Collected data entries:
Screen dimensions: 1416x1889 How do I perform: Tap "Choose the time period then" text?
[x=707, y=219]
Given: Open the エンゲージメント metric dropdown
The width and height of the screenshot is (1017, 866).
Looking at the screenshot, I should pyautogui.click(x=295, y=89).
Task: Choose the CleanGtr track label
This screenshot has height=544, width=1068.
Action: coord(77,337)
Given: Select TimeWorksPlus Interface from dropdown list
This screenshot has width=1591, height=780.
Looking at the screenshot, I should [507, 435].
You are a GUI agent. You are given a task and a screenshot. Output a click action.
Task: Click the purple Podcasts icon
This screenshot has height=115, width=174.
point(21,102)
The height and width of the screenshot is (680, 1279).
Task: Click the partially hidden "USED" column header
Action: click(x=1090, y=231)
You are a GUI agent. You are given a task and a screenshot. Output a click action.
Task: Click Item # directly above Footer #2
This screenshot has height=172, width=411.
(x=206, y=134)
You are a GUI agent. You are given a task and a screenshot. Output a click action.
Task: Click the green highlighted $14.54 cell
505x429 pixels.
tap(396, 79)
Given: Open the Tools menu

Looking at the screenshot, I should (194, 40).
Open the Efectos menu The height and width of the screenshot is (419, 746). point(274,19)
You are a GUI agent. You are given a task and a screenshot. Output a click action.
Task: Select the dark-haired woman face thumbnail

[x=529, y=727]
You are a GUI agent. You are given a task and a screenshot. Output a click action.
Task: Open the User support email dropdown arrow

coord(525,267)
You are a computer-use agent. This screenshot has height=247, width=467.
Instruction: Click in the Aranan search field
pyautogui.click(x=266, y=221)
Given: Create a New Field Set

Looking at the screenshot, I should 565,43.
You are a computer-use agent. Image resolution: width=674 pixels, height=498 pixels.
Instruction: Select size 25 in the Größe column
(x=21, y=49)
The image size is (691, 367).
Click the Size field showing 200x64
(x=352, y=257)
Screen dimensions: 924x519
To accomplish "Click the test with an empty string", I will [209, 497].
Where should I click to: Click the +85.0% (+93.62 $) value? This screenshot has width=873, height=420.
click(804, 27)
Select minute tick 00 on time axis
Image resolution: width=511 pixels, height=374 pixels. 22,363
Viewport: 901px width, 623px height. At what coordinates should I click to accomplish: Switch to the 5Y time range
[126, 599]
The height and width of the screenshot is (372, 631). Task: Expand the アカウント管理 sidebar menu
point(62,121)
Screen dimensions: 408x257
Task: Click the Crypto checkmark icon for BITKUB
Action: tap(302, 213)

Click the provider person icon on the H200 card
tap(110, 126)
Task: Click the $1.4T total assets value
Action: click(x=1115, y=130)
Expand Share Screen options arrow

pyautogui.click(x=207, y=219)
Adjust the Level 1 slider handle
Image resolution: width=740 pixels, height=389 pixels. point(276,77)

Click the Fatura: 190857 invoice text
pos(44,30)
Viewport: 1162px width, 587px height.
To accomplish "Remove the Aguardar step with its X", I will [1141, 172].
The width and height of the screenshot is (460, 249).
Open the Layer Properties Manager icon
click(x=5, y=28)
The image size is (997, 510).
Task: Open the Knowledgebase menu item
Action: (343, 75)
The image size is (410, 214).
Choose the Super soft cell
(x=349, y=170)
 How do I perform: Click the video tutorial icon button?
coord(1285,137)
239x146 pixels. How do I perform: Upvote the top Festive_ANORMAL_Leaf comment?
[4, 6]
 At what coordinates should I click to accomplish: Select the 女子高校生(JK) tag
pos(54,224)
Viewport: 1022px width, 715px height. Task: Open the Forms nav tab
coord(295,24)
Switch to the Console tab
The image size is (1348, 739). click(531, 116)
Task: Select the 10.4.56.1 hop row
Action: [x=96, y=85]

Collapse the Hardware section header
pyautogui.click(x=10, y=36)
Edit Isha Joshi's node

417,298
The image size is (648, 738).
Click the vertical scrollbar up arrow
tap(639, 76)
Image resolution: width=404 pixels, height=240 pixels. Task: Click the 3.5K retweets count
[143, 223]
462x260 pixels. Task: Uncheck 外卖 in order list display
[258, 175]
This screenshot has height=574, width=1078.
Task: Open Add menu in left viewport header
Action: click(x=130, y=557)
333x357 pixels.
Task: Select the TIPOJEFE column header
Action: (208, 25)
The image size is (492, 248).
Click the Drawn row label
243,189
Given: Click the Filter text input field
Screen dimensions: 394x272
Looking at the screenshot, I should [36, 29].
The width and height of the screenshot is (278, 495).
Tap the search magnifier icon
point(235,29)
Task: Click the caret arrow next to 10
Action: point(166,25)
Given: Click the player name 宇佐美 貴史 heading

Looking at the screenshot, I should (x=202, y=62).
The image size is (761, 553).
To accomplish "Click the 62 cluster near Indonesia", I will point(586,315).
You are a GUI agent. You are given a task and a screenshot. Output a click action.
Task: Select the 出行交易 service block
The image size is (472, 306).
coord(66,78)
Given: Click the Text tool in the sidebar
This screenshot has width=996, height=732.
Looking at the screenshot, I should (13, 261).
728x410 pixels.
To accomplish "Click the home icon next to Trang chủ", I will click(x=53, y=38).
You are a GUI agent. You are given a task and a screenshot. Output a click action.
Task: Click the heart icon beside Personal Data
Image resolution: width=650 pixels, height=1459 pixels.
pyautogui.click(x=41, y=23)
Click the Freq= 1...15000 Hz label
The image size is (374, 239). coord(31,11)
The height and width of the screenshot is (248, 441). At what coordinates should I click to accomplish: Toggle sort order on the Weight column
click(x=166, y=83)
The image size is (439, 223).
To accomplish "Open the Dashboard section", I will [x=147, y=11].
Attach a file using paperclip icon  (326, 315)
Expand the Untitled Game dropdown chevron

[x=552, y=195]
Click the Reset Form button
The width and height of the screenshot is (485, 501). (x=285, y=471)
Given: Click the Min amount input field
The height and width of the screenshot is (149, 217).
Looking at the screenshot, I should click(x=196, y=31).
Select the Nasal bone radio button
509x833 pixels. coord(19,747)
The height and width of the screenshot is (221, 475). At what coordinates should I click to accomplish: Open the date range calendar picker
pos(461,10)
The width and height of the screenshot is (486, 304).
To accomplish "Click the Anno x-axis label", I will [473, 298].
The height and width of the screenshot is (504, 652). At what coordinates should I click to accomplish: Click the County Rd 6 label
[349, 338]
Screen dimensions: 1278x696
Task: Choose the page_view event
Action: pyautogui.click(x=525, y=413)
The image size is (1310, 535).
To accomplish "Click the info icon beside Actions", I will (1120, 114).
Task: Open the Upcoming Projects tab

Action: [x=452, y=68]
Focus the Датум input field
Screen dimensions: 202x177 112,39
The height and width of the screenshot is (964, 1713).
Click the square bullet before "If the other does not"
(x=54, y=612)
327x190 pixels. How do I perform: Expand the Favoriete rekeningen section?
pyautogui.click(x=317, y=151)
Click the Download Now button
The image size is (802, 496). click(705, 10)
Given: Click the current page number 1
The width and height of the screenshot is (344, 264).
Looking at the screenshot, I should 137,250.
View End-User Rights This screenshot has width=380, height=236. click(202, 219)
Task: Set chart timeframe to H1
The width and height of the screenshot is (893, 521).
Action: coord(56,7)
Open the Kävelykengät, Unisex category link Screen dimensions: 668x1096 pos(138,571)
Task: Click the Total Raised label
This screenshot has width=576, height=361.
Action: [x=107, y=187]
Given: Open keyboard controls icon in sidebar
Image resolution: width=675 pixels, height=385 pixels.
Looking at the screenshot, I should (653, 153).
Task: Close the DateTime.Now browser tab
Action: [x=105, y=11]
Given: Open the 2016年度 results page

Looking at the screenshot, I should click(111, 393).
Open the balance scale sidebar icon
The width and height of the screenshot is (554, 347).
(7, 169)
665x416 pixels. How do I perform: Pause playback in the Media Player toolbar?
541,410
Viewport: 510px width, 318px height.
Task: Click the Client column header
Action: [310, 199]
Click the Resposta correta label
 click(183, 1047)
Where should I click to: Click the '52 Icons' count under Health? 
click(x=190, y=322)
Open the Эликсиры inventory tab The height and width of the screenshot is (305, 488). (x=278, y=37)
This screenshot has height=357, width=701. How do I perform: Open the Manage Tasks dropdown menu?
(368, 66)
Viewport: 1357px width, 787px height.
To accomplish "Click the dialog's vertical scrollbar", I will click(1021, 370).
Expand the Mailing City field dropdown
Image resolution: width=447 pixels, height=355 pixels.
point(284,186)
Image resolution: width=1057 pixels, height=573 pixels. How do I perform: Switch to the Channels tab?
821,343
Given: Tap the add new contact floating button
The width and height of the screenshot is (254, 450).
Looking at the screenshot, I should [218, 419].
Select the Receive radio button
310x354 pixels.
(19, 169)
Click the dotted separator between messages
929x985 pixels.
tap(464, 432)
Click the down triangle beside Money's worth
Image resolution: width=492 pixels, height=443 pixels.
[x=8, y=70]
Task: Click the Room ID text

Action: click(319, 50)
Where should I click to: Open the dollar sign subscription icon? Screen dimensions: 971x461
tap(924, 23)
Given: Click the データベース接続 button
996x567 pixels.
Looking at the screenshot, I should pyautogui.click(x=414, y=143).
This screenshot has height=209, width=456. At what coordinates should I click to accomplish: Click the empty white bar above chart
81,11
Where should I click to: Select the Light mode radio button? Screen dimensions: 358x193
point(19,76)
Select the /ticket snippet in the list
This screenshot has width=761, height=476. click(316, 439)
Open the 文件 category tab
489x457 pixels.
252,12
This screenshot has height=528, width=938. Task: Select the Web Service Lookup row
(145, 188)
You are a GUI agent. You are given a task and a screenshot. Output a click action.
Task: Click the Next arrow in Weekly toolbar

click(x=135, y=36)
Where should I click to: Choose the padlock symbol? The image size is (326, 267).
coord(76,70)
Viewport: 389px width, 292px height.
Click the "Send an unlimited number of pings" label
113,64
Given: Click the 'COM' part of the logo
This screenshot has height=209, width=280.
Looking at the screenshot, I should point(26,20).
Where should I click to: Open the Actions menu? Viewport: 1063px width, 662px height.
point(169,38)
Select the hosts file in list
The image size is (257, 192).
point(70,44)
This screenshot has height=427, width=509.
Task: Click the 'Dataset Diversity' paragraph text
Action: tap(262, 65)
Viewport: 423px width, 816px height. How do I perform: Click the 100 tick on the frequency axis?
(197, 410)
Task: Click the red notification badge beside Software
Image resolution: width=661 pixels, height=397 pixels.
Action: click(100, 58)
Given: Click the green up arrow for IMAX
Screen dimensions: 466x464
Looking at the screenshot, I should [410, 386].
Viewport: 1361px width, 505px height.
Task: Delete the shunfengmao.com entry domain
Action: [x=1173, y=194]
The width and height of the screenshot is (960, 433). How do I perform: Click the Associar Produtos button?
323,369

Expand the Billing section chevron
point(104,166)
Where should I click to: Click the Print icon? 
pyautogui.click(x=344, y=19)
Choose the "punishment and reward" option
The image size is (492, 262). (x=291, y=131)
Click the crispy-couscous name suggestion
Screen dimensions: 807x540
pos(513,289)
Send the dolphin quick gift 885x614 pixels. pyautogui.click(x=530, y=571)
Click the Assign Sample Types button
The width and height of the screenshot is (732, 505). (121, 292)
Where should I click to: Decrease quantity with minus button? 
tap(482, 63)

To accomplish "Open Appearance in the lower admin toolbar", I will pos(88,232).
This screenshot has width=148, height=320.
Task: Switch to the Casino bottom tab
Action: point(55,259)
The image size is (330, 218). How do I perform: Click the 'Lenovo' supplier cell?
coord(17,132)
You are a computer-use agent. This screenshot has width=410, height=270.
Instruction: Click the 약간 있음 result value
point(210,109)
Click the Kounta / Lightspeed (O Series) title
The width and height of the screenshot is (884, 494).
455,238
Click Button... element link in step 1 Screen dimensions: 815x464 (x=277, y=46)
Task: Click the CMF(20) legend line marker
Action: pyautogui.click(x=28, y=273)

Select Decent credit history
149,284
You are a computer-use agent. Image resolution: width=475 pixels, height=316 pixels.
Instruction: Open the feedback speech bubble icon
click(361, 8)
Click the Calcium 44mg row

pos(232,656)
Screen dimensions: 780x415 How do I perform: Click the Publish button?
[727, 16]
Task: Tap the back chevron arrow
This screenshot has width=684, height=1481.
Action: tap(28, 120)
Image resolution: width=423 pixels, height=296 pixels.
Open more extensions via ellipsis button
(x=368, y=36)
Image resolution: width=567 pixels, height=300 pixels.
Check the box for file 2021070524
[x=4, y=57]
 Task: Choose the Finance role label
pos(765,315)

— Work to complete —
Read through the entries and copy each line in which "category" appears.

— Output for this exercise —
Open the Kävelykengät, Unisex category link Screen dimensions: 668x1096 pos(138,571)
Open the 文件 category tab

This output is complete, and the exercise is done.